Durante una sessione di domande e risposte tenutasi al Computex 2026, Alex Katouzian, responsabile del Client Computing Group di Intel, ha affrontato direttamente il tema del futuro delle schede grafiche Arc.
Secondo il dirigente, il gaming, sia su PC sia in ambito mobile, continua a generare ricavi significativi e rappresenta un segmento nel quale Intel intende mantenere una presenza rilevante.
L'importanza del gaming per Intel
Katouzian ha inoltre evidenziato che l'azienda sta osservando risultati incoraggianti per quanto riguarda l'adozione delle proprie tecnologie grafiche e che numerosi sviluppatori di motori grafici collaborano attivamente con Intel.
L'ingresso dell'azienda nel mercato delle GPU desktop risale al 2022 con la generazione Arc Alchemist, il cui debutto è stato caratterizzato da diverse difficoltà.
Successivamente, l'architettura Battlemage ha contribuito a migliorare la percezione del marchio, soprattutto grazie alla Arc B580, una scheda che ha ricevuto apprezzamenti per il rapporto tra prestazioni e prezzo.

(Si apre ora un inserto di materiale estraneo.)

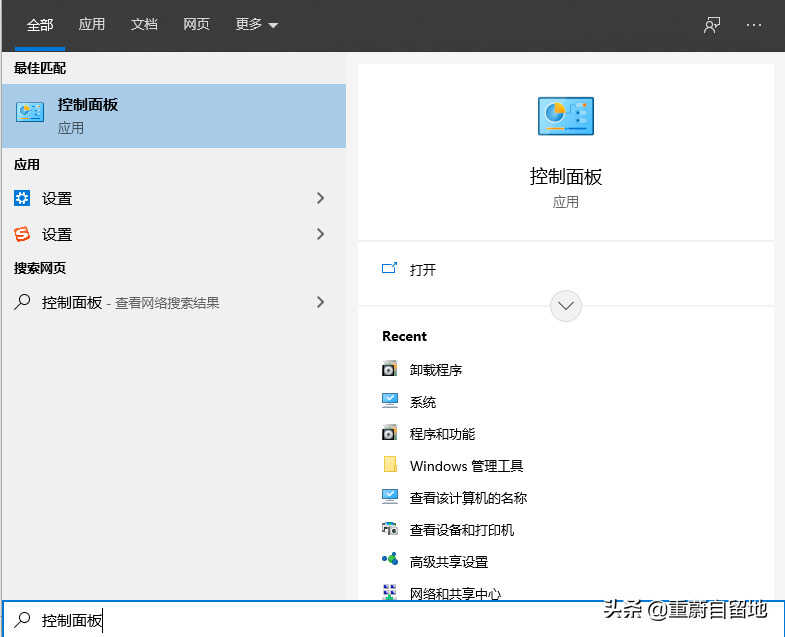Click the blue gear Settings app icon
785x637 pixels.
[x=22, y=198]
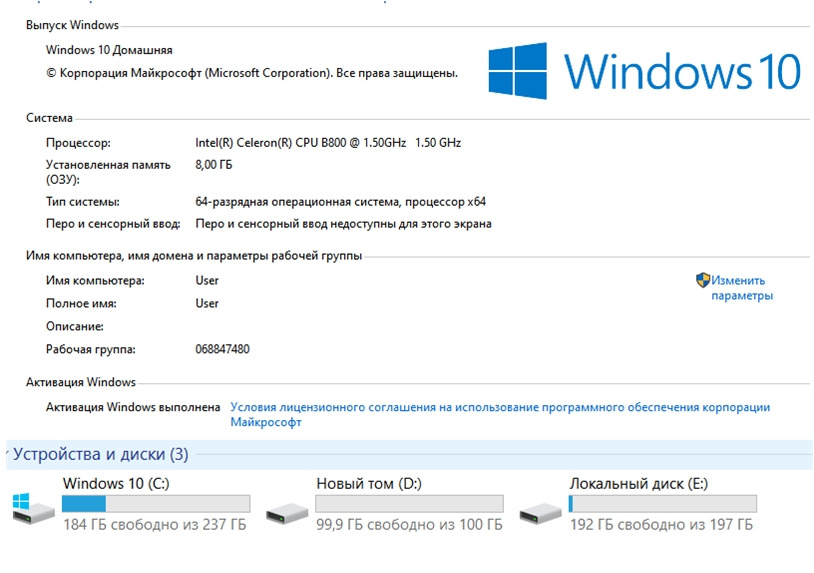Click the Intel Celeron processor value text
Viewport: 814px width, 573px height.
point(328,143)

Particolarmente apprezzata è stata la dotazione di 12 GB di memoria video. Anche il continuo lavoro sui driver ha contribuito a migliorare l'esperienza d'uso e a risolvere alcune problematiche emerse nelle prime generazioni
Intel e la questione irrisolta della scheda Battlemage
Resta però irrisolta la questione relativa a una scheda Battlemage destinata alla fascia più alta del mercato. Da tempo circolano indiscrezioni sulla presunta Arc B770, spesso indicata dagli appassionati come "Big Battlemage". Nonostante le numerose voci che ne ipotizzavano il debutto tra la fine del 2025 e l'inizio del 2026, il prodotto non è mai stato presentato ufficialmente.
Nel frattempo Intel ha mostrato la Arc Pro B70, una soluzione professionale dotata di 32 Xe-core, 32 GB di memoria GDDR6, bus a 256 bit e supporto ECC. Pur non essendo destinata al gaming, molti osservatori hanno notato come le sue caratteristiche ricordino quelle che gli utenti si aspettavano da una possibile versione consumer di fascia alta.